The program enters HardFault _ Handler, but no valid stack information can be found

xtxChino · ‎2025-04-28

Hello, my program runs to the HardFault _ Handler function, I usually use interrupt check whether there is a function variable overflow, but this time the jump function is irregular, I do not know how to judge, please help me, I will provide the relevant information you need

It finally jumped into the DMA function, but I had no idea why it would trigger HardFault _ Handler, let alone call the UART _ WaitOnFlagUntilTimeout function

Sometimes, my program will jump directly from UART _ WaitOnFlagUntilTimeout function to HardFault _ Handler, in the following line, and I know through debugging that the huart 's Instance is NULL, which makes me not understand.

if (Timeout != HAL_MAX_DELAY)
{
  if (((HAL_GetTick() - Tickstart) > Timeout) || (Timeout == 0U))//this line jump to HardFault_Handler
  {

    return HAL_TIMEOUT;
  }

I am using STM32G431RBT6, using three UART and its DMA.

Thanks.

xtxChino · ‎2025-05-06

I found the problem is indeed a stack overflow, but it is not the reason why the allocation is too small.

I used sprintf when formatting the string content and sending it, but my char string space is too small, which leads to an overflow. I believed too much in the size of my char array and didn 't understand the mechanics of sprintf that led to this error. Thank you to everyone involved in this discussion.

View solution in original post

Ozone · ‎2025-04-29

Do you know this document ? https://www.keil.com/appnotes/files/apnt209.pdf

The SCB registers, as described there, will tell you more about the cause and location of the fault.

Pavel A. · ‎2025-04-29

Some compilers optimize no-return functions so that the call stack cannot be seen in the debugger.

Try to change HardFault _ Handler:

void HardFault_Handler(void)
{
  // make compiler believe this can return
  static volatile int junk = 0;
  while(!junk) { __NOP(); }
}

or:

void HardFault_Handler(void)
{
  __BKPT(0);
}

xtxChino · ‎2025-04-29

Thank you first for your reply. I tested the two functions you gave, and the phenomenon did not change. I intercepted a more detailed graph of the register state, which contains a page with Instance as NULL. Incidentally, I use the GCC compiler + HAL G4 v1.6.1 package. I can trigger this error steadily

xtxChino · ‎2025-04-29

I tried more on Keil, and if I run on Keil without closing a DMA loop sampling ( yes, I forgot to say I have another DMA loop sampling ), it will get into Fault faster.

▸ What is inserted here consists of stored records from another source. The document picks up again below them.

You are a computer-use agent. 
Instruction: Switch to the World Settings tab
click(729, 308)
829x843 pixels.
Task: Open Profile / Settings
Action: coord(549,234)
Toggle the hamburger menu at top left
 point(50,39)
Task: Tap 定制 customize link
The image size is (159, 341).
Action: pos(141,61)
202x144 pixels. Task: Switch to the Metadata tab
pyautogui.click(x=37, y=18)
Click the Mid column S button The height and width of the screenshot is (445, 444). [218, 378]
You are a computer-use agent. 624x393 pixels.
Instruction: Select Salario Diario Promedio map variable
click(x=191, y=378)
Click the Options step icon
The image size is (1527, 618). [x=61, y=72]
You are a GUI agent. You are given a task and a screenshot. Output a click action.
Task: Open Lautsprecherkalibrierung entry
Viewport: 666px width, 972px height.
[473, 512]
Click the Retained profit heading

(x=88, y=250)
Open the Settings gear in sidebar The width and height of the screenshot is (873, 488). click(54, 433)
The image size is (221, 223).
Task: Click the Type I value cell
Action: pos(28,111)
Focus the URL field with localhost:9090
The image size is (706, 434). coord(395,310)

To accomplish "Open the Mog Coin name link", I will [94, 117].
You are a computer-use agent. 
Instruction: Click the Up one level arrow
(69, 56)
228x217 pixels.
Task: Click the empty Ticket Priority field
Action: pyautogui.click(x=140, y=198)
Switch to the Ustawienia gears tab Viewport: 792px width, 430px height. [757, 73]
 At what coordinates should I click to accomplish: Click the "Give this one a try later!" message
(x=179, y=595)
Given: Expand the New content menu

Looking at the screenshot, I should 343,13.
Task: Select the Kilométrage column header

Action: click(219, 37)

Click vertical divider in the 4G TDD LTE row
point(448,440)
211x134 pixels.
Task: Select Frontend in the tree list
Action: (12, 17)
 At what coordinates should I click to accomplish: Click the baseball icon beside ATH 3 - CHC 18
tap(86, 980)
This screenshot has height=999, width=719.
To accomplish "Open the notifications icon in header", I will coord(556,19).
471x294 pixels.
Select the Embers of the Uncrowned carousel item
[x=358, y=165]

After annotating the ADC sampling startup code, I can trigger HardFault _ Handler again according to the previous steps in the CLion + GCC compiler, but the stack is still clueless. By the way, I have read the manual. If there is any omission, please tell me.

https://www.keil.com/appnotes/files/apnt209.pdf

Ozone · ‎2025-04-29

This is what the appnote says :

If the occurences are seemingly random, you might have a stacksize problem.
BTW, reasons 'a' and 'c' in this screenshot mean your code tried to call ARM code (instead of ThumbII). But that would happen rather synchronous, so it seems unlikely.

> I tried more on Keil, and if I run on Keil without closing a DMA loop sampling ( yes, I forgot to say I have another DMA loop sampling ), it will get into Fault faster.

Built with another toolchain (Keil) ?
Anyway, you can try to increase the stacksize, somewhere in the project settings.
Especially printf-style formatting library functions, semihosting, or FPU usage can cause problems.

Pavel A. · ‎2025-04-29

Great, so you confirmed the call stack: something is going in HAL_DMA_Abort (line 248), called while UART_WaitOnFlagUntilTimeout is on stack. This is something to ponder on.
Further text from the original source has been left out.